◆ **SET TASK 1**:
Format the records, from the start of the records up to and including the line with "The width and height of the screenshot is (762, 618).", as a two-column CSV with the headers task and answer. Give one row per task, put each field in quotation marks with line breaks changed to spaces, and leave out the pictures.
+++ EXCERPTED PASSAGE
As an elder who announced my trans self in the mid-1960s, I am both elevated by these moments, and disheartened that our humanity continues to be up for debate. I feel sad that youth like Nex Benedict, an indigenous, trans, nonbinary teenager, are unable to live their lives freely. Nex's story touched a collective nerve, reminding us all that trans, nonbinary, and gender-expansive individuals do not have the fundamental human rights that so many take for granted: the freedom to access a safe educational environment, exist in public, and pee in peace. These barriers are wrong and make celebrating our lives and victories complicated and difficult.

 

I am enraged that multiple institutions—education, healthcare, and criminal justice—have collectively failed Nex Benedict and continue to evade responsibility. I grieve that we live in an era in which anti-LGBTQ hate-fueled rhetoric is omnipresent, governmental forces abuse their power to restrict our daily lives, gender-affirming providers and educators are issued death threats, and supportive families are criminalized.
++++++
+++ RECORDS SHOWN
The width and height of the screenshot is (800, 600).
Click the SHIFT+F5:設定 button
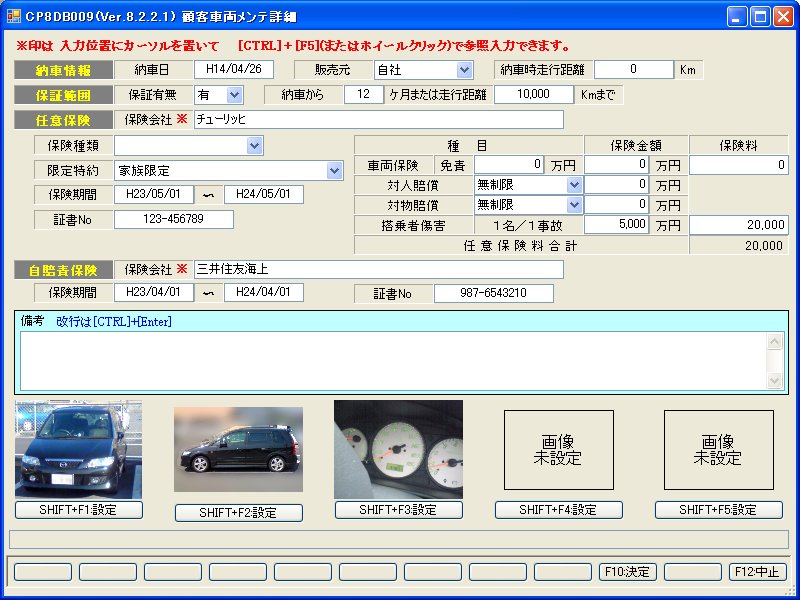[x=718, y=510]
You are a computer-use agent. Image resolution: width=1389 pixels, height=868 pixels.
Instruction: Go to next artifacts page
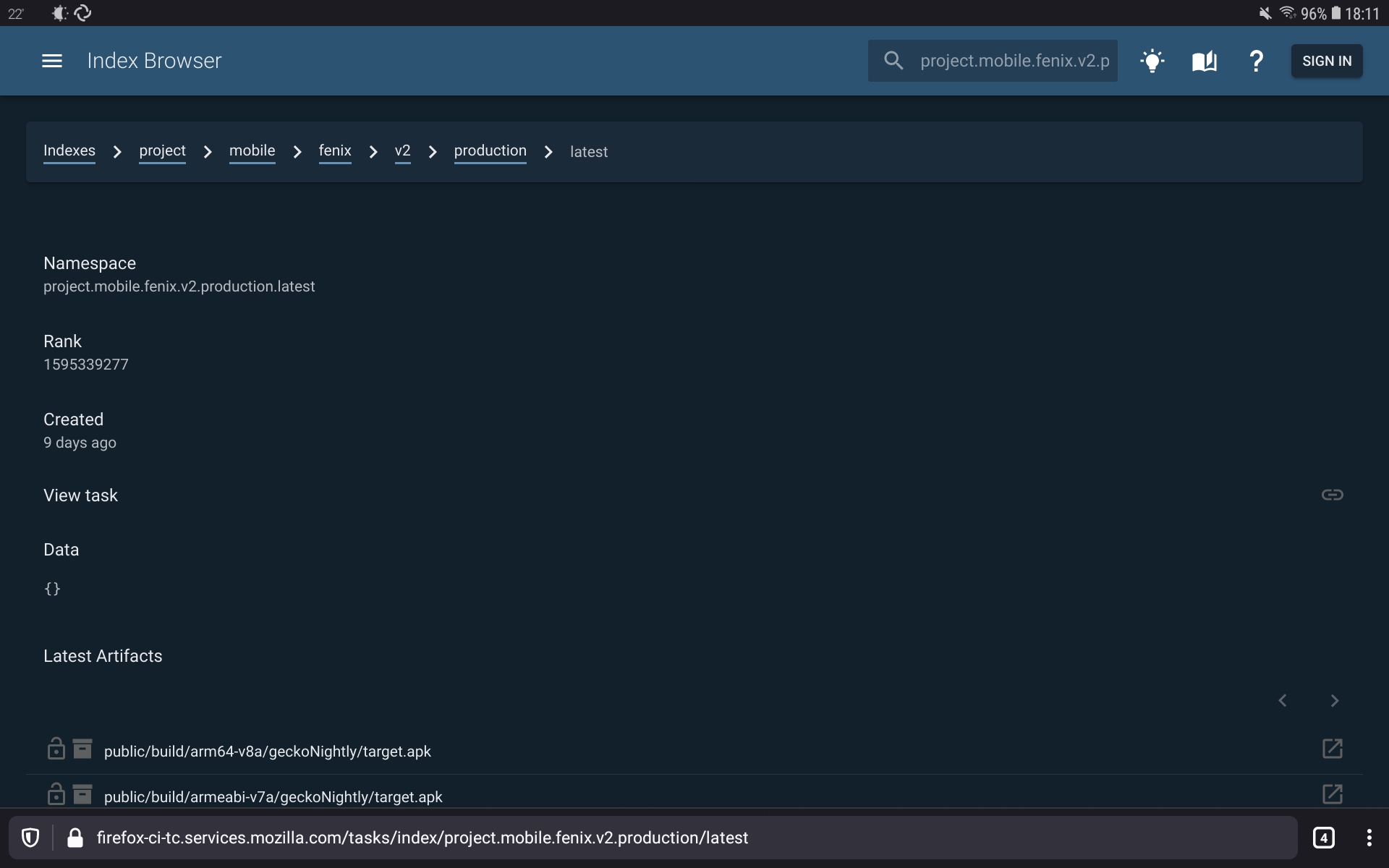click(1335, 700)
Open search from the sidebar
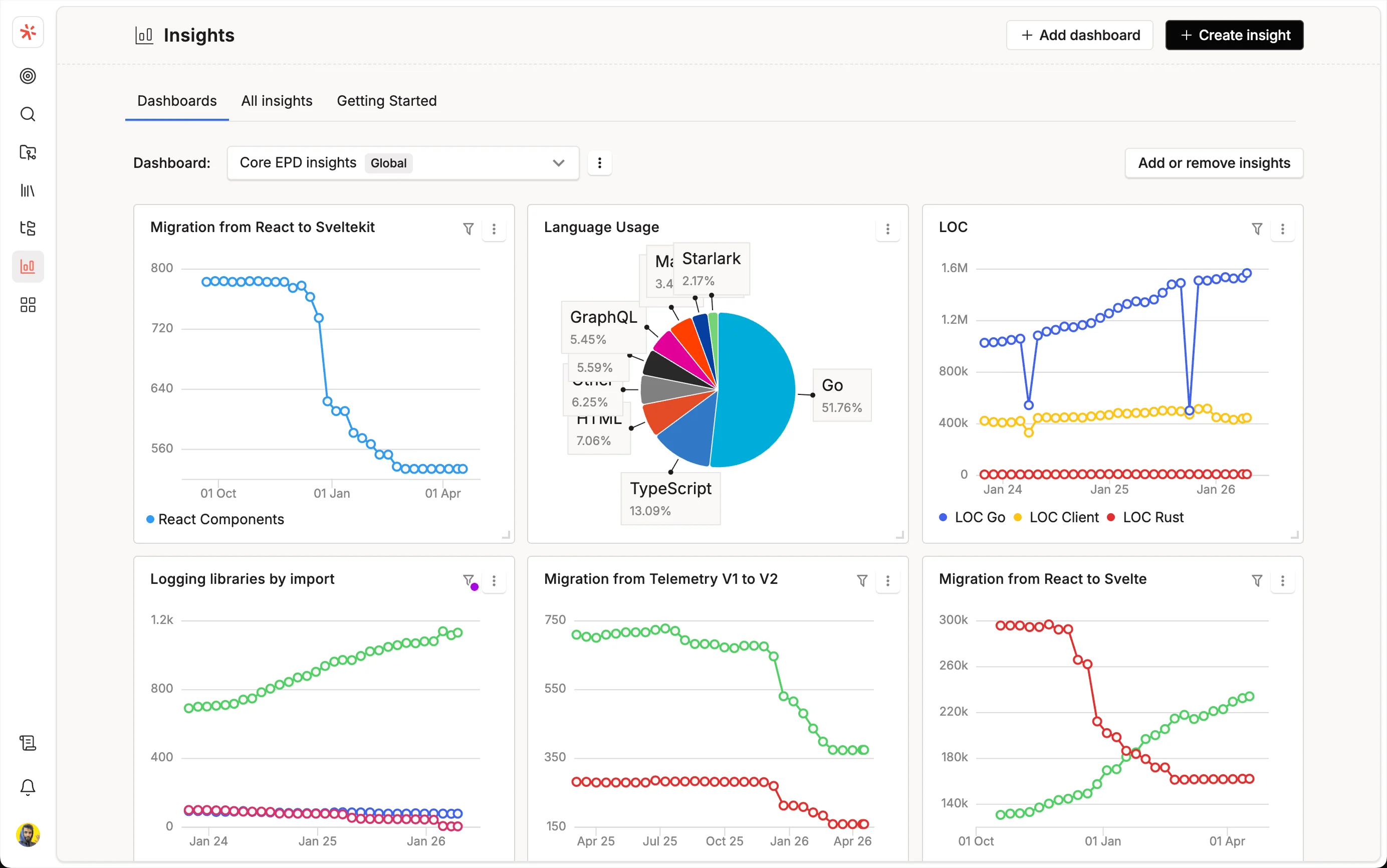The width and height of the screenshot is (1387, 868). [28, 114]
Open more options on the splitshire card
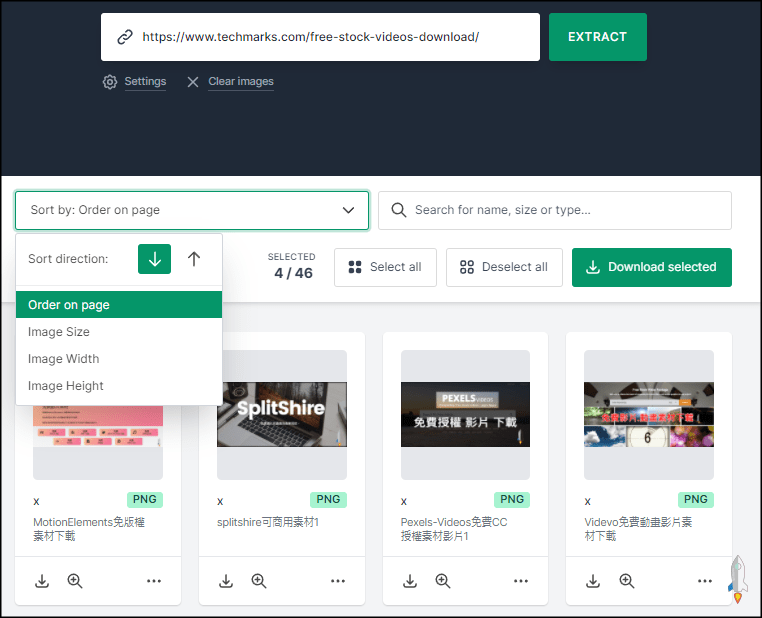The width and height of the screenshot is (762, 618). [338, 581]
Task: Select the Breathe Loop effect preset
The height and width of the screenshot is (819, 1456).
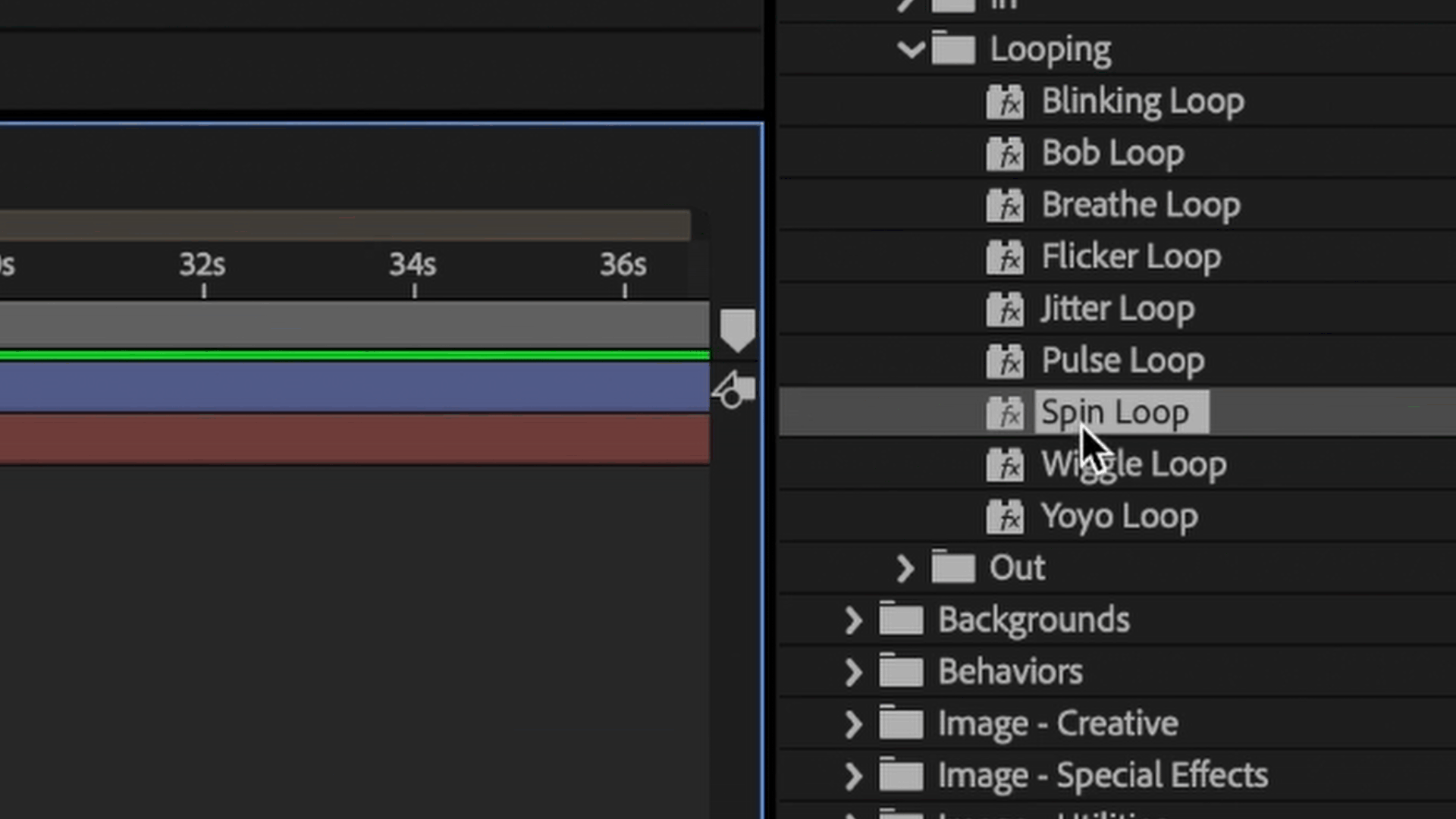Action: click(1141, 204)
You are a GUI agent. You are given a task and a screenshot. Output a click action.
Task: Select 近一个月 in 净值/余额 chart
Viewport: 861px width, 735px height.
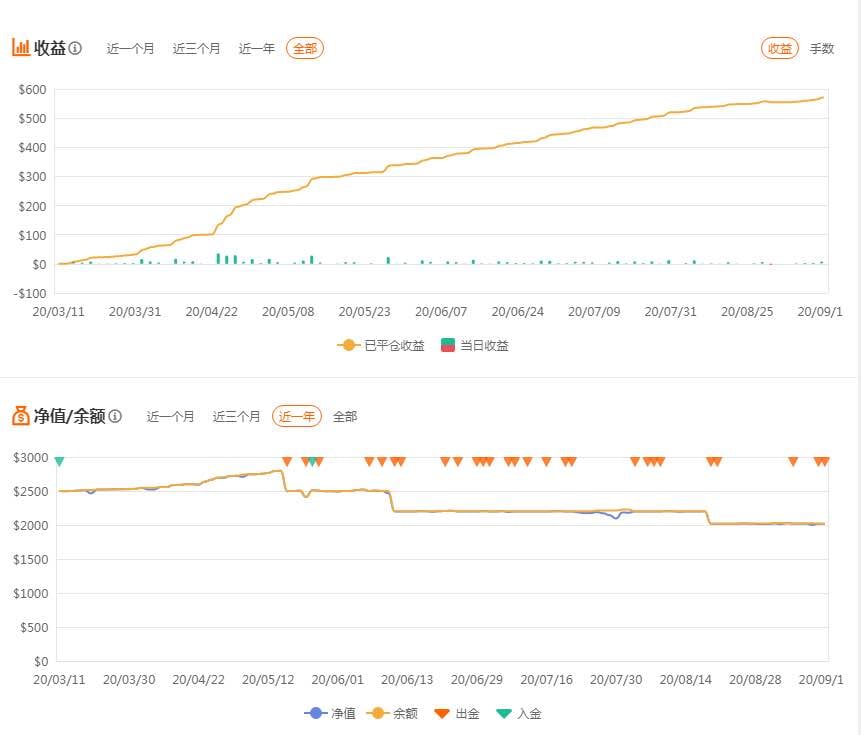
++++++
◆ **SET TASK 2**:
Quote the passage about Nex Benedict from "I am enraged" up to and including "supportive families are criminalized.".

◆ **EXPECTED OUTPUT 1**:
task,answer
"The width and height of the screenshot is (800, 600). Click the SHIFT+F5:設定 button","[x=718, y=510]"
"You are a computer-use agent. Image resolution: width=1389 pixels, height=868 pixels. Instruction: Go to next artifacts page","click(1335, 700)"
"Open search from the sidebar","The width and height of the screenshot is (1387, 868). [28, 114]"
"Open more options on the splitshire card","The width and height of the screenshot is (762, 618). [338, 581]"

◆ **EXPECTED OUTPUT 2**:
I am enraged that multiple institutions—education, healthcare, and criminal justice—have collectively failed Nex Benedict and continue to evade responsibility. I grieve that we live in an era in which anti-LGBTQ hate-fueled rhetoric is omnipresent, governmental forces abuse their power to restrict our daily lives, gender-affirming providers and educators are issued death threats, and supportive families are criminalized.